# ProCom Radiant Vent-Free Liquid Propane Heater — 25,000 BTU, Model# ML250TPA



## chrisasst (Dec 18, 2009)

Do any of you have one of these?









I have never dealt with propane before. How much propane would this go through? What would I have to do to get this hooked up? Does a propane supplier do the pipe running or do I? 
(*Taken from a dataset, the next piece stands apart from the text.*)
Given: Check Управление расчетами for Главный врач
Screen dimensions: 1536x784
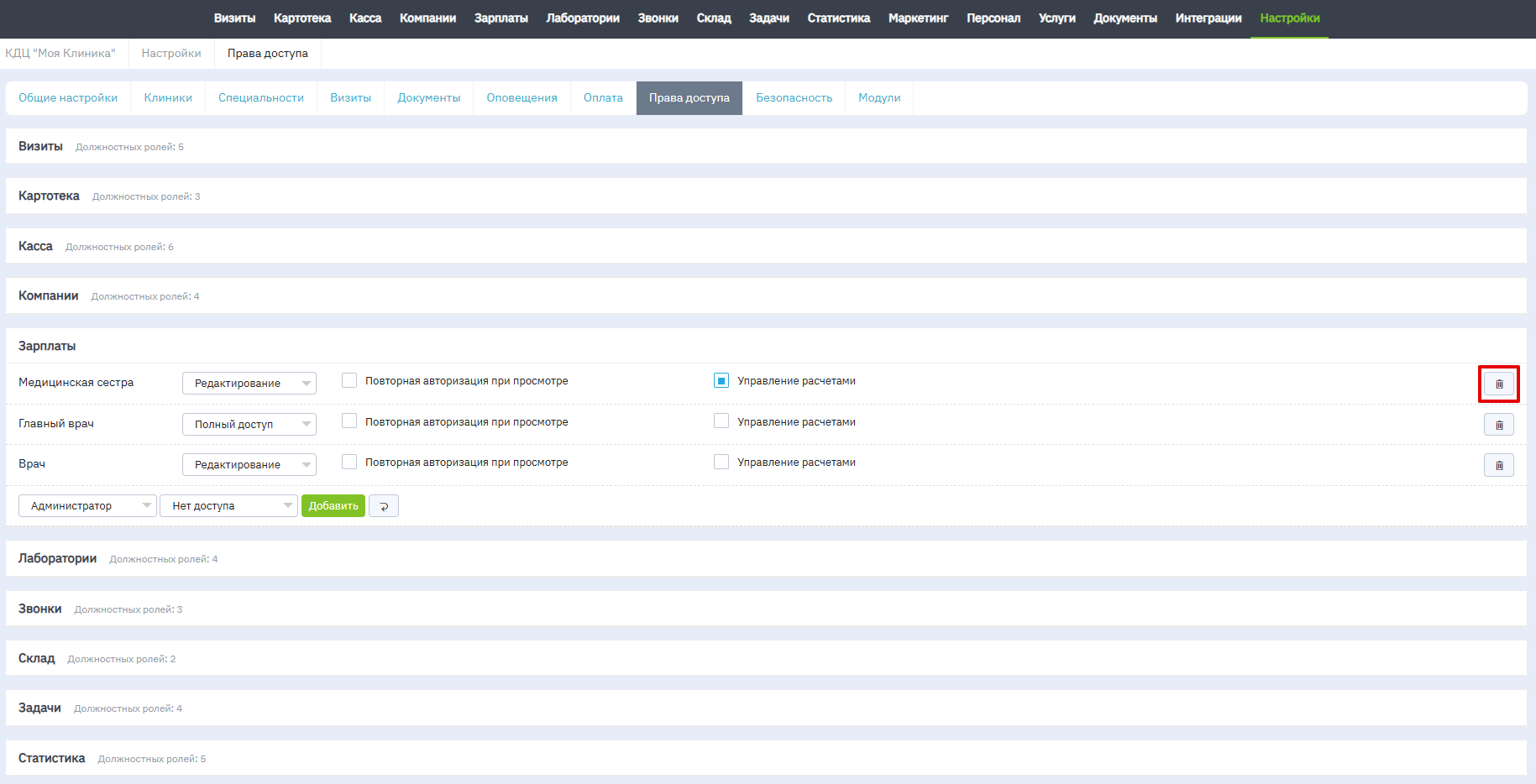Looking at the screenshot, I should coord(721,421).
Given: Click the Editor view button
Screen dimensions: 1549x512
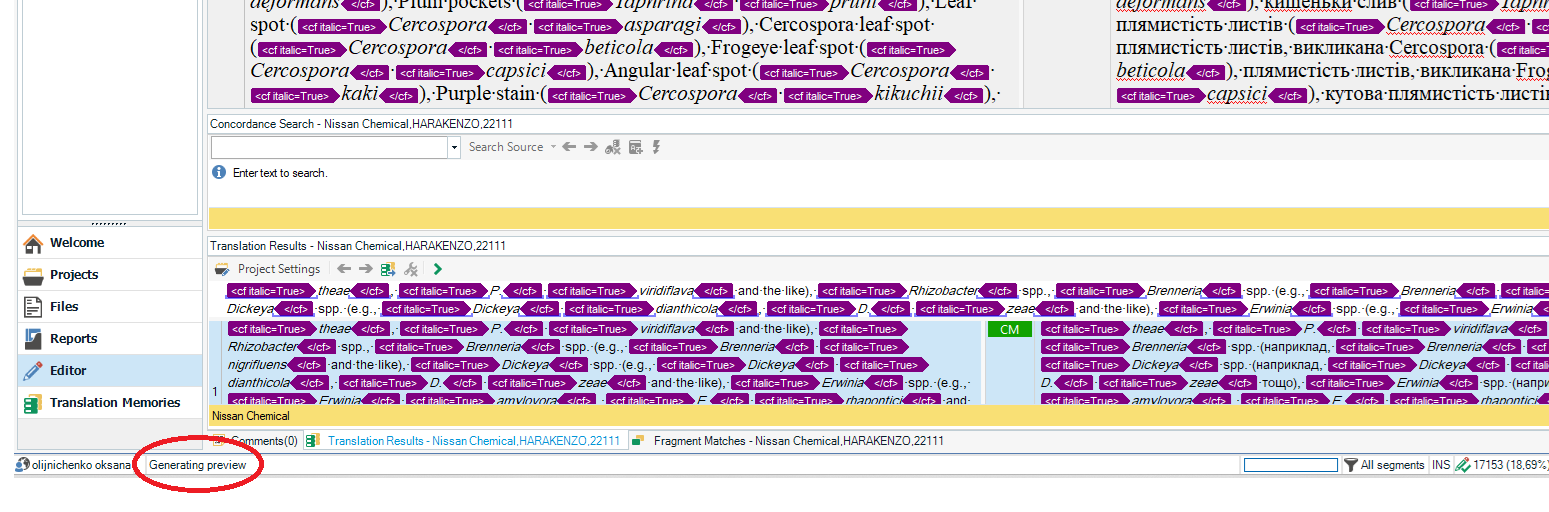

Very novice here. Look for an alternative heat source to my pellet stove.


----------



## woodsman23 (Dec 18, 2009)

I have one of them in my big shed and it works great. If you put it on high it can eat up some propane and in the house they create moisture (which may not be so bad this time of year). You can simply run some piping from it to a regular grill tank outside or hook right into a big tank. I used 1/2" black pipe then onto a 10 foot propane rubber hose to the tank. Simply hang it on the wall or use the legs and allow it to sit on the floor. It is real simple to hook up and operate. By the way it is -2 here right now.........


----------



## DAKSY (Dec 18, 2009)

I have never dealt with propane before. How much propane would this go through?

One gallon of LP has roughly 92K BTU. So if you burn this unit on high, 92KBTU/25KBTUHR = 3.68HR.
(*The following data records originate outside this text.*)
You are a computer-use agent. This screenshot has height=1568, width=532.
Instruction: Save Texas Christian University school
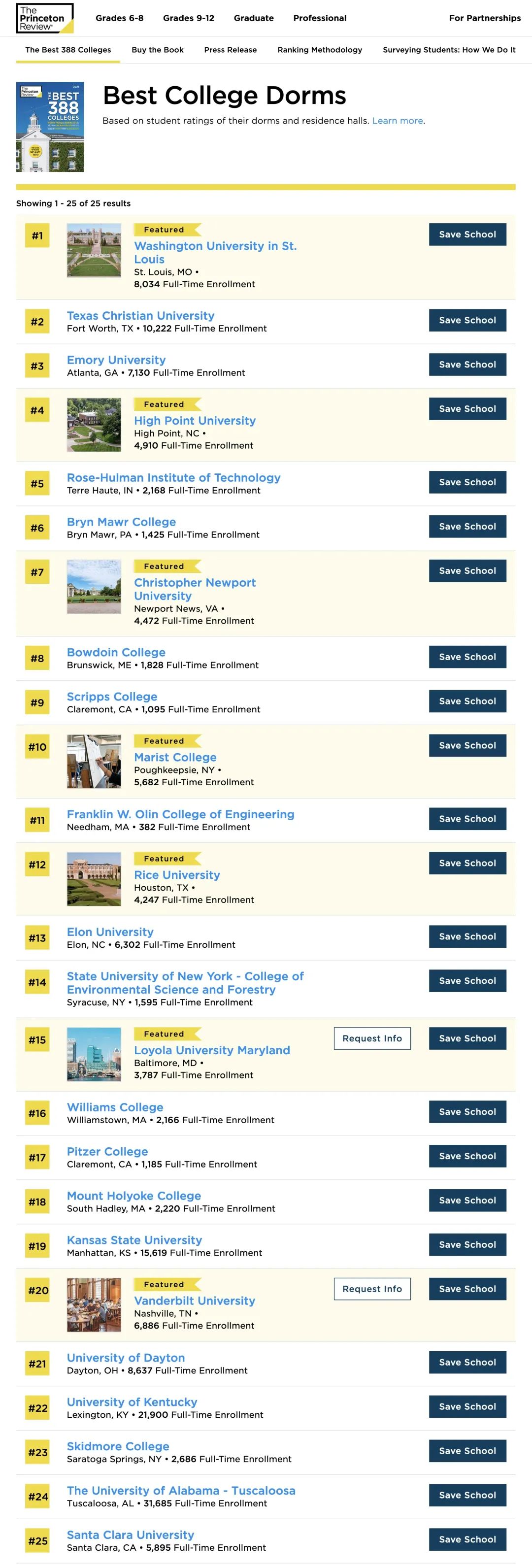point(467,320)
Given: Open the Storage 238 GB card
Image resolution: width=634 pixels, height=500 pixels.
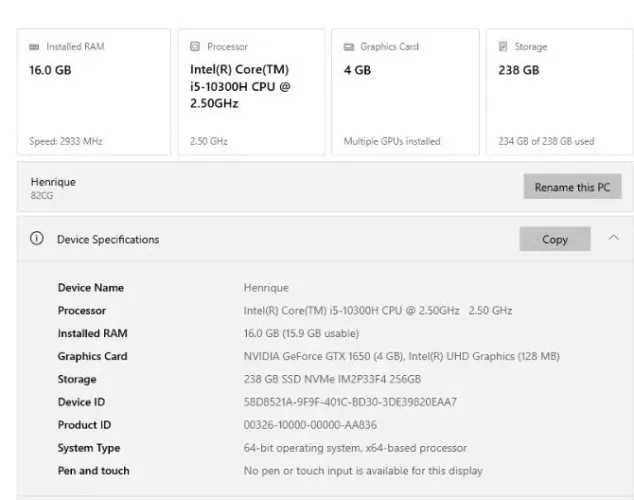Looking at the screenshot, I should click(560, 92).
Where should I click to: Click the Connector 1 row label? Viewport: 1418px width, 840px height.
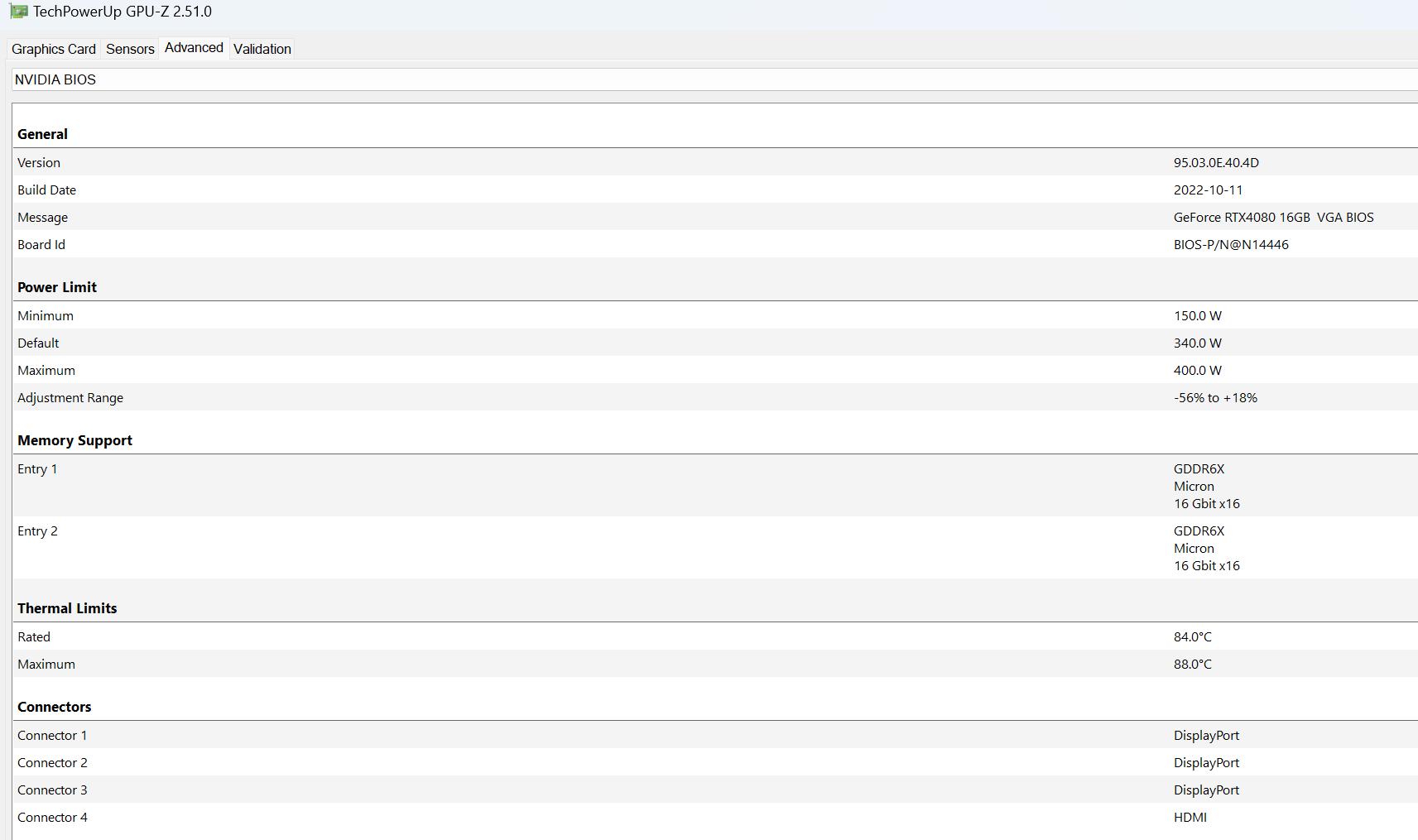click(52, 736)

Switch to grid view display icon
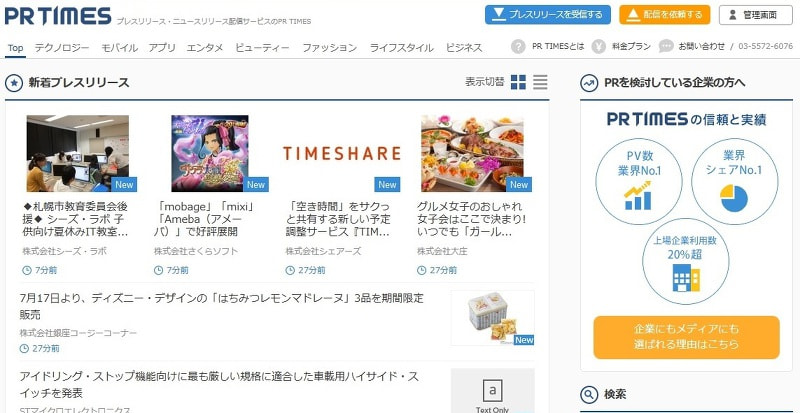[518, 82]
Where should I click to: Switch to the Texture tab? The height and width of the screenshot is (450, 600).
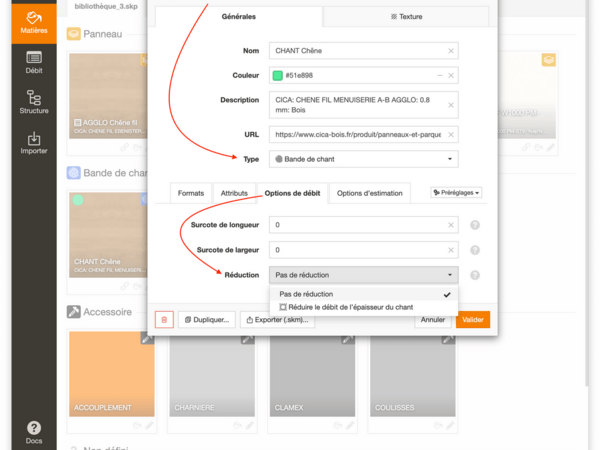coord(406,17)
What would I have to do to get this hooked up? 

Basically, you hafta run a gas line from the unit to the tank...

Does a propane supplier do the pipe running or do I? 

Normally, the installer runs the gas line to a stub & the LP company 
runs the gas line from the tank to the stub.
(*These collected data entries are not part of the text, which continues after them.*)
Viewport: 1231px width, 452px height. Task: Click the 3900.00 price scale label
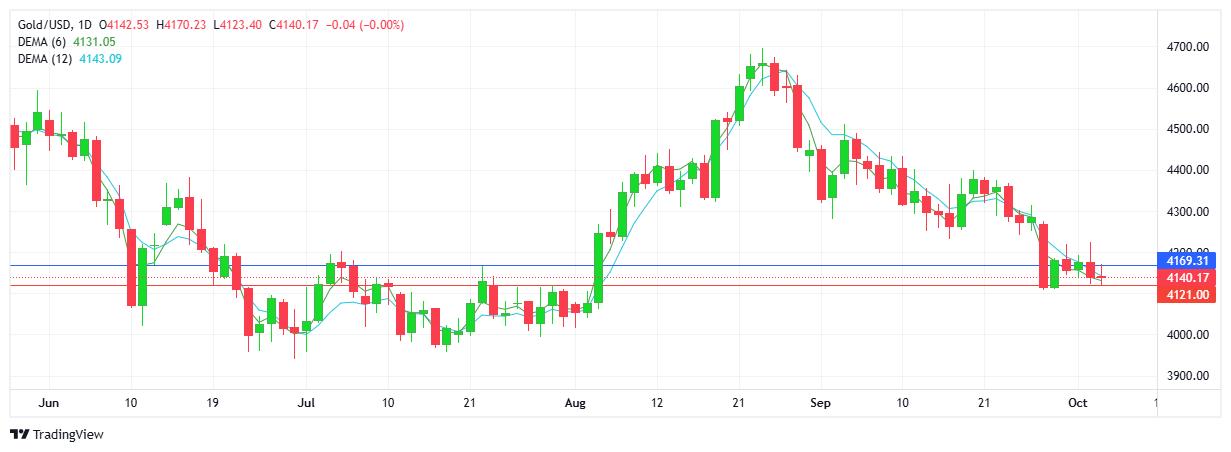pos(1188,376)
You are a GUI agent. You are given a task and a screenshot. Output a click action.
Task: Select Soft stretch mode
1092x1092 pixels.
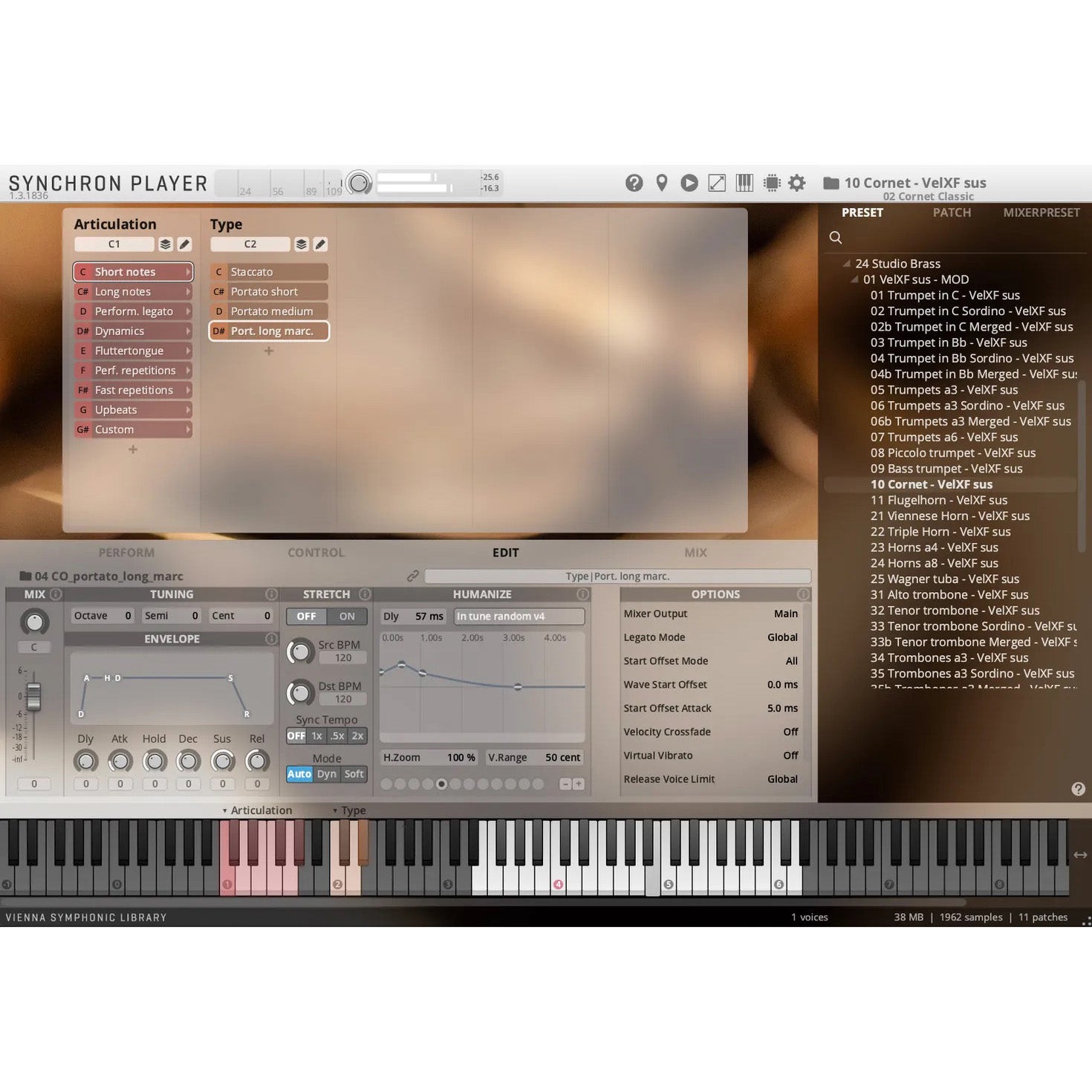(354, 774)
Very novice here. Look for an alternative heat source to my pellet stove.

It may be a viable back-up, but why vent-free? Vented units are less efficient, but 
there are less issues to deal with... 
Moisture...smells..."acceptable" amounts of CO...
Personally, I wouldn't install one in my home...
Vent-free units have been banned in AT LEAST 5 states & Canada


----------



## chrisasst (Dec 19, 2009)

so if I ran this thing for lets say 8 hours on high.. It would use 29.44 gallons !  that is a little over 3 days for 100 gallons... How much is propane? WOW


----------



## DAKSY (Dec 19, 2009)

chrisasst said:
			
		

> so if I ran this thing for lets say 8 hours on high.. It would use 29.44 gallons !  that is a little over 3 days for 100 gallons... How much is propane? WOW



Uhhh, no....3.68 hours to burn ONE gallon of LP...
8hrs/3.68hrs per gal = 2.17 gallons per 8 hours...
That's roughly $5 - least round here...


----------



## chrisasst (Dec 23, 2009)

hmm, I called my propane company for prices..

With a 3 year contract it is $2.53 / gallon

or without contract it is $4.09 / gallon..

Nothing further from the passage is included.